Projekte gegen Gesichtserkennung

Das System mit Daten fluten

Biometrische Erfassung von Körpermerkmalen, durch einen Scanner. Umwandlung von Körper- und Kopfform in digitale Daten.
Ein Scanner fasst Kopfform und Körpermerkmale. © imago / Jochen Tack
Von Thomas Reintjes · 01.09.2016
Trotz Protesten von Datenschützern ist in vielen Städten der Welt automatische Gesichtserkennung durch Überwachungskameras längst Realität. Künstler wie Leo Selvaggio haben Wege gefunden, das Überwachungssystem auszuhebeln.
London und Peking sind Weltspitze in der Video-Überwachung mit jeweils mehr als 400.000 Kameras. Auf Platz drei: Chicago. Dort lebt der Künstler Leo Selvaggio.
"Für viele andere Städte, in den USA und international, gilt Chicago als Vorbild. Ich habe gemerkt, dass ich eine Verantwortung habe, mich da einzubringen, weil ich von ganzem Herzen dagegen bin."
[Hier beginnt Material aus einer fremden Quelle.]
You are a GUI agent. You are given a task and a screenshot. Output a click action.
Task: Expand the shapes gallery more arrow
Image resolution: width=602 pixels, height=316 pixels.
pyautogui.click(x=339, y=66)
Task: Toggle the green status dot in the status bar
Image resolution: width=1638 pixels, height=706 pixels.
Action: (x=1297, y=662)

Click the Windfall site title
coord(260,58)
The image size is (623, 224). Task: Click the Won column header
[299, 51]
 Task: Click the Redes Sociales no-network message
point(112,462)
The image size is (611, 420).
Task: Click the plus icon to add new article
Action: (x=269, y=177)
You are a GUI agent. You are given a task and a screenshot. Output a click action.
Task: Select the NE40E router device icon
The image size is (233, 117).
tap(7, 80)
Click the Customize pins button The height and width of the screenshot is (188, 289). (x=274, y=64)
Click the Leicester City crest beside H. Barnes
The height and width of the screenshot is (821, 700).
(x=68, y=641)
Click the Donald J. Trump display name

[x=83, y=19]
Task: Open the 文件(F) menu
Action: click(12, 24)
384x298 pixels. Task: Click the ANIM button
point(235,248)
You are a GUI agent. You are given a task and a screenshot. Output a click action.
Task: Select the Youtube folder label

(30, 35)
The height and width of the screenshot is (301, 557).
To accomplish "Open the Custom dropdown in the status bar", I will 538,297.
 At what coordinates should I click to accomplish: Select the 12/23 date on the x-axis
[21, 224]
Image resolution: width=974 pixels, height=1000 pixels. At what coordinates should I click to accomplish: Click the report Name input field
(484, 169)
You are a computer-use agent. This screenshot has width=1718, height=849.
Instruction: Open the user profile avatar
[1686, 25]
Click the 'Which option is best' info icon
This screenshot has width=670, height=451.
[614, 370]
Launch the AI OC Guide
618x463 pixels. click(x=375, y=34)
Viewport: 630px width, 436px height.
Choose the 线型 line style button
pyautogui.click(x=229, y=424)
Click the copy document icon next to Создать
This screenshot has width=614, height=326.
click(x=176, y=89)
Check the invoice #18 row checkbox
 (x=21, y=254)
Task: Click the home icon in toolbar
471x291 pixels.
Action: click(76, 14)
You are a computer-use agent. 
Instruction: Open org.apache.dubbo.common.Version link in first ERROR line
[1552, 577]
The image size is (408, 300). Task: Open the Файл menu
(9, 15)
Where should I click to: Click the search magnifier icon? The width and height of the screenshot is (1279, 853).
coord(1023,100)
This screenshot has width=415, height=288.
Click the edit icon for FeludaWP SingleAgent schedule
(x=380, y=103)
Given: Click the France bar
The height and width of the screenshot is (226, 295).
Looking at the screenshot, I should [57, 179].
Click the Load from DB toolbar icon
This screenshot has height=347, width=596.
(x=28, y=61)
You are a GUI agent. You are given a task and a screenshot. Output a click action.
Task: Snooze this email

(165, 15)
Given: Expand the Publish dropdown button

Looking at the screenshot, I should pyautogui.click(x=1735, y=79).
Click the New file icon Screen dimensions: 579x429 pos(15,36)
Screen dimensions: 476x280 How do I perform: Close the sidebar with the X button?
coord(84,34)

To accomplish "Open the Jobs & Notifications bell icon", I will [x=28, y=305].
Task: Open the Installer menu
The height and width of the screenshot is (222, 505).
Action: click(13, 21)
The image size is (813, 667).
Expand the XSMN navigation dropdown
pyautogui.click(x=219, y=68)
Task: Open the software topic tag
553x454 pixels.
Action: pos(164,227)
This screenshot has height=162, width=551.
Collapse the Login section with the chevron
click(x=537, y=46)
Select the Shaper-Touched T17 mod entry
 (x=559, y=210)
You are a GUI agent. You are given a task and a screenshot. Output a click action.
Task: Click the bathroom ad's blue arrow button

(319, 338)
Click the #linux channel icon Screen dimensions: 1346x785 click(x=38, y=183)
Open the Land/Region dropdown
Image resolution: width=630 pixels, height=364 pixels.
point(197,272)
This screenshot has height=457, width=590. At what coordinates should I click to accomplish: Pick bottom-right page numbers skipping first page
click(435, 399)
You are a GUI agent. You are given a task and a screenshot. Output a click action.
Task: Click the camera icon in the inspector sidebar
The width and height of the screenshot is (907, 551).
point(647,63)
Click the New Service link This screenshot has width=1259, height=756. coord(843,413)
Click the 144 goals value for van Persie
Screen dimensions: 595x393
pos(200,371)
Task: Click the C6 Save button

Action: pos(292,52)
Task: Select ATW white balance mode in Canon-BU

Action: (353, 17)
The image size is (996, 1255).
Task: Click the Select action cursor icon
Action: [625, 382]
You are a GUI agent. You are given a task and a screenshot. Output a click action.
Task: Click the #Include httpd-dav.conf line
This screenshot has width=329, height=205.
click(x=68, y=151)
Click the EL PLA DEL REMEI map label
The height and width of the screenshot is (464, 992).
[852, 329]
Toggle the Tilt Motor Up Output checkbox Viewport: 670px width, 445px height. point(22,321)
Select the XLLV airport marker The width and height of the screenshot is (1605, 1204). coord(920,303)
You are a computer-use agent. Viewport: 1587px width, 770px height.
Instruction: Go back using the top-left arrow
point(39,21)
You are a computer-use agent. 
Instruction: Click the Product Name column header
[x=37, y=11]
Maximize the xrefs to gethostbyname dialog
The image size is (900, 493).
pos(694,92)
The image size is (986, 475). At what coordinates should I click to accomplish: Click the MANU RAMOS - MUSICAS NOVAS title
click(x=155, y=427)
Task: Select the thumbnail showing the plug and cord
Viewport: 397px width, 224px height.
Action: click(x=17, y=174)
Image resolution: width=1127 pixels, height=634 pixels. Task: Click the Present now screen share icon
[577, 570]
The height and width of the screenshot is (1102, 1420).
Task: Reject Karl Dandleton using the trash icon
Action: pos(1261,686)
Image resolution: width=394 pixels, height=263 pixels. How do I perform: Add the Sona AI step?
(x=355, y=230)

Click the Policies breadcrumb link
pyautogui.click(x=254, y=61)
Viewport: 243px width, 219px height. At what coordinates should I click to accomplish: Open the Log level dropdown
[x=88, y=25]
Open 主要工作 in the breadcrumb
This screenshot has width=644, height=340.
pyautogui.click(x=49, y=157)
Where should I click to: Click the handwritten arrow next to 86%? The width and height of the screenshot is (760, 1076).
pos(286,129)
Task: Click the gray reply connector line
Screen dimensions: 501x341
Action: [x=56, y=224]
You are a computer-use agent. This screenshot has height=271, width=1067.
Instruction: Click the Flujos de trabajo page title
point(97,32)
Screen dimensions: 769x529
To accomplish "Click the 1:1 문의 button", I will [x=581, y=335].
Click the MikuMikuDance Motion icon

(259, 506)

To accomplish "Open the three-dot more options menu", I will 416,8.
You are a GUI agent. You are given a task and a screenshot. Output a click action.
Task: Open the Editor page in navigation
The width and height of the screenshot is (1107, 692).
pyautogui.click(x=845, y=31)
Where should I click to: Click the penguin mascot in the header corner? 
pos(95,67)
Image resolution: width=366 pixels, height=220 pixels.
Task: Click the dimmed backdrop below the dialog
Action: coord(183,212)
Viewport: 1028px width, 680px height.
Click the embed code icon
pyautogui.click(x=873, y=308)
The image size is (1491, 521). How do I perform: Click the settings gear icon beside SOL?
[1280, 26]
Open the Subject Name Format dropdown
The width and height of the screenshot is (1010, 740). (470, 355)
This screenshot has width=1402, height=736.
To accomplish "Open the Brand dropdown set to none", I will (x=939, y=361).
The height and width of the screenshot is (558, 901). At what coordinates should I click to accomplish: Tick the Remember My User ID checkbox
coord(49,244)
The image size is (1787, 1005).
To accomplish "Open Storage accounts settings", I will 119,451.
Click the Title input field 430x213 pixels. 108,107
1000 Kilometer vernetzte Glasfaserleitung allein in Chicago

Chicago hat deshalb Modellcharakter, weil Kameras und Sensoren hier mit einem Netz aus rund 1000 Kilometer Glasfaserleitung mit einer Zentrale verbunden sind. Das System soll verdächtiges Verhalten erkennen können. Ob dabei auch systematisch Gesichtserkennungsprogramme eingesetzt werden, weiß Leo Selvaggio allerdings nicht.
"Da mangelt es an Transparenz. Aber ich kann sagen, dass Gesichtserkennung von der Polizei eingesetzt wird, um Verdächtige zu überführen und festzunehmen."
Doch allein die Möglichkeit massenhaften Einsatzes von Gesichtserkennung ist für Selvaggio schon erschreckend. Allein die Existenz des stadtweiten Überwachungssystems:

"URME": Kunstharzmasken mit dem Gesicht des Künstlers Leo Selvaggio

Wenn wir wissen, dass wir beobachtet werden, ändern wir unser Verhalten, sagt er. Mit seinem Projekt URME, geschrieben U R M E, ermöglicht es Selvaggio Menschen, ihr Gesicht gegen ein anderes auszutauschen - gegen seines. Auf seiner Website bietet er Masken an, die seinem Gesicht nachempfunden sind. Aus Kunstharz 3D-gedruckt und fotorealistisch bemalt, inklusive Stoppelbart. Für umgerechnet rund 180 Euro kann sich jeder eine Kopie von Selvaggios Gesicht bestellen. So lässt sich die eigene Identität vor den Kameras verbergen. Aber dem Künstler geht es um mehr.
"Oberflächlich geht es bei dem Projekt um individuellen Schutz. Aber die Tragweite geht darüber hinaus, indem es durch zivilen Widerstand große Überwachungssysteme grundsätzlich unterminiert."
Fußball DFB-Pokal 1. Runde: Karlsruher SC - Alemannia Aachen am Sonntag (31.07.2011) im Wildparkstadion in Karlsruhe. Karlsruher Fans protestieren zu Beginn der zweiten Halbzeit mit Papptellern vor den Gesichtern gegen das Projekt «Parallele Gesichtserkennung in Videoströmen».
Auch deutsche Fußballfans protestierten am 31.07.2011 mit Pappteller-Masken gegen Gesichtserkennung.© picture alliance / dpa / Uli Deck
Leo Selvaggio führt das Überwachungsnetzwerk in Chicago ad absurdum, wenn sein Gesicht gleichzeitig an mehreren Orten auftaucht. Aber es ist nur sein Gesicht. Nicht sein Körper, nicht seine Person. Selvaggio will auch zu Diskussionen darüber anregen, woran sich unsere Identität eigentlich festmachen lässt und wer über sie bestimmt. Dafür hat er die Kontrolle über seine Identität aufgegeben. Durch die Masken kann nun jeder behaupten, Selvaggio zu sein - zumindest gegenüber Kamerasystemen. Menschen würden schnell bemerken, dass es sich um eine Maske handelt. Der Künstler fürchtet, dass er dafür noch einen hohen Preis bezahlen muss. Er hält es für möglich, dass er irgendwann im Gefängnis landet, weil jemand mit seiner Maske ein Verbrechen begeht. Andererseits hätte das aus seiner Sicht auch was Gutes:
"Falls das passiert, oder besser wenn das passiert, würde das zu einer sehr interessanten Diskussion darüber führen, wie diese Technologien in der Rechtssprechung genutzt werden. Nach diesem öffentlichen Dialog strebe ich schon seit dem ersten Tag des Projekts, um die Auswirkungen der Technologie auf unsere Gesellschaft zu diskutieren. Ein Gerichtssaal wäre ein dramatischer Schauplatz dafür."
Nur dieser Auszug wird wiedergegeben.